Mon bataillon part demain avant le lever du jour, donc je ne serai plus longtemps avant d'entrer dans la lutte même, aussi je ne vais pas tarder à m'allonger sur ma paille, je dirai mon chapelet et m'endormirai en pensant à toi, à vous tous que j'aime. Puis ce sera fini du sommeil, car dans la situation où nous sommes, il n'y a plus de nuit pour se reposer, la lutte est aussi violente la nuit que le jour et combien de jours cela va-il durer ?...
Il ne faut pas, ma chère petite mère, te tourmenter sur mon sort, je dois faire mon devoir et si le bon Dieu le veut bien, il m'épargnera. Que sa sainte volonté soit faite, et pour nous prions et offrons-lui ces souffrances. Je comprends les tiennes, l'angoisse de ne pas savoir ce que je deviens si tu ne reçois pas de lettre, mais il faut bien comprendre que là-bas je ne pourrai pas t'écrire, fort probablement, bien sûr je ferai l'impossible pour t'envoyer ne fusse qu'un mot, et puis toute la famille t'entoure et saura te réconforter dans cette épreuve.
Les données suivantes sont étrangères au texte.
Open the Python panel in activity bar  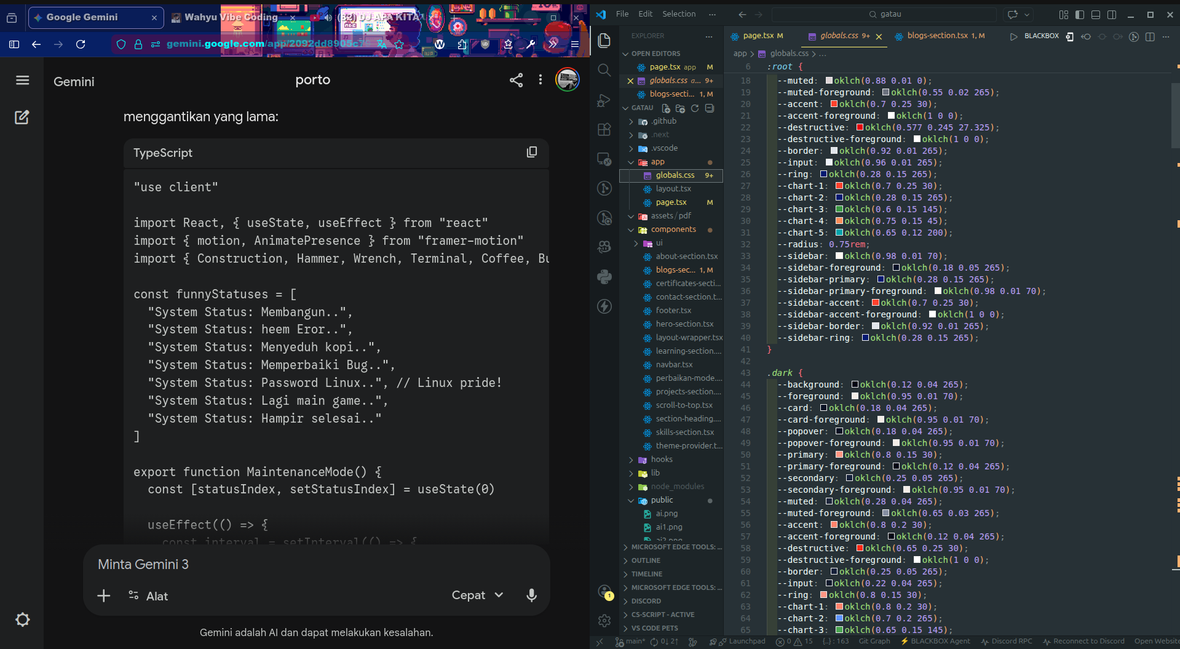click(604, 277)
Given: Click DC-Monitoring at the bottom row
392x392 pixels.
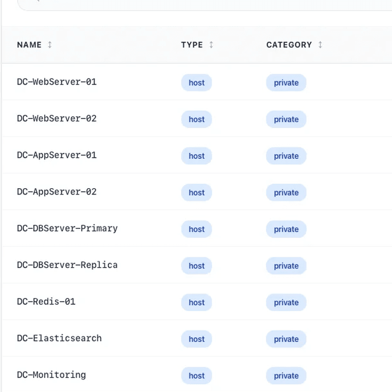Looking at the screenshot, I should pyautogui.click(x=51, y=375).
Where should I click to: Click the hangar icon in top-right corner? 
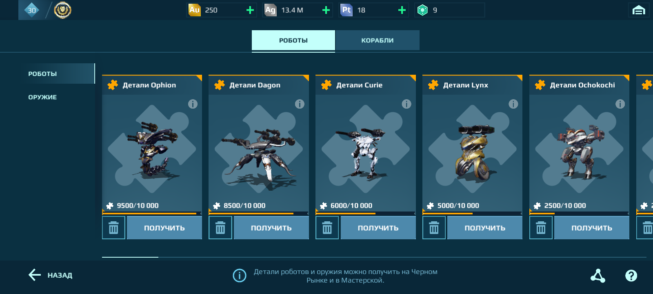pyautogui.click(x=639, y=10)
Quant aux miennes, mieux vaut ne pas en parler et je les offre en union avec celles du divin maitre, dont la fête de la passion approche. C'est donc, bien entendu, il ne faut pas t'inquiéter, vous prierez tant que le bon Dieu, la sainte Vierge et saint Joseph ne seront rester sourds à vos prières et bientôt, car je crois que ce sera le coup final, nous pourrons nous retrouver réunis et revivre à nouveau des bons jours en famille. Je ne manquerai pas de prier, ce soir, l'âme de mon cher Papa qui est là-haut et certainement veillera sur moi et me protègera C'est demain dimanche, j'avais l'intention d'assister à la messe du matin et d'y communier, Je ne pourrai pas malheureusement car nous partons de bonne heure. Quoi qu'il arrive, je suis prêt et saisirai la prochaine occasion pour communier de nouveau. Je vais aller remettre cette lettre ce soir pour qu'elle puisse partir demain, aussi je te quitte en te serrant bien fort contre moi, en te souhaitant le bonsoir, et à bientôt nous revoir.
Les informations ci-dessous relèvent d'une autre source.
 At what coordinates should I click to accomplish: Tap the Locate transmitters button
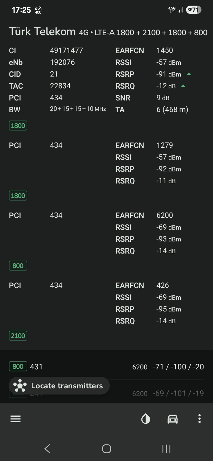coord(59,386)
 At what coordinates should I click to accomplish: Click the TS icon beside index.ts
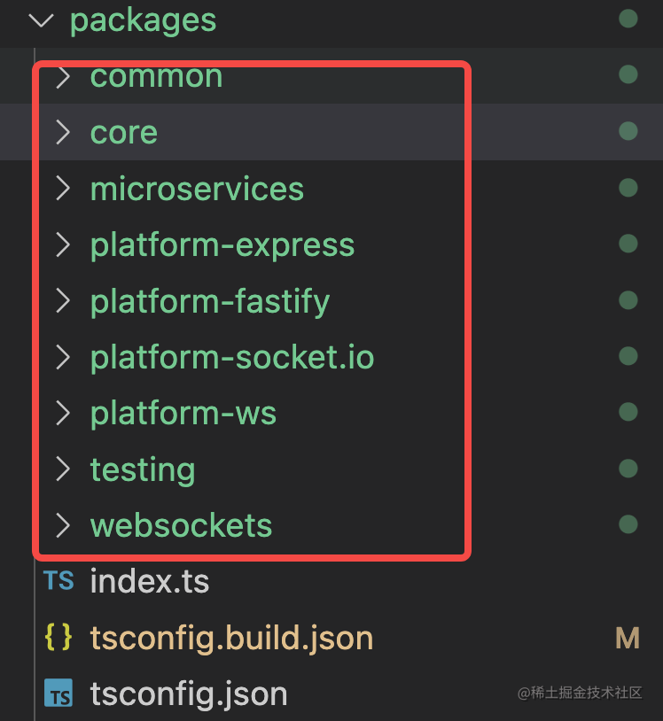[x=59, y=582]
Je l'embrasse de tout cœur ainsi que la chère Ziquette, tante Ernestine et Marie, Georges, Madeleine, Vévette et Gérard (le père de mon épouse). Du courage et confiance le bon Dieu peut tout.
De tout cœur ton fils qui t'aime et de loin te demande ta bénédiction »

Voilà donc « la littérature : roman cris » que l’on fait lire aux enfants. On s’étonne qu’ils puissent être désabusés, dépressifs, voire harceleurs (ou euses). Une vie réussie c’est une vie ou l’on réalise ses rêves. Un « grand homme » c’est un homme dont un haut dessein emplit l’âme et le front. Il est des romans littéraires qui permettent de remplir le rôle d’apprentissage à l’appétence de la lecture, à la discussion par exemple « Rouge Brésil »…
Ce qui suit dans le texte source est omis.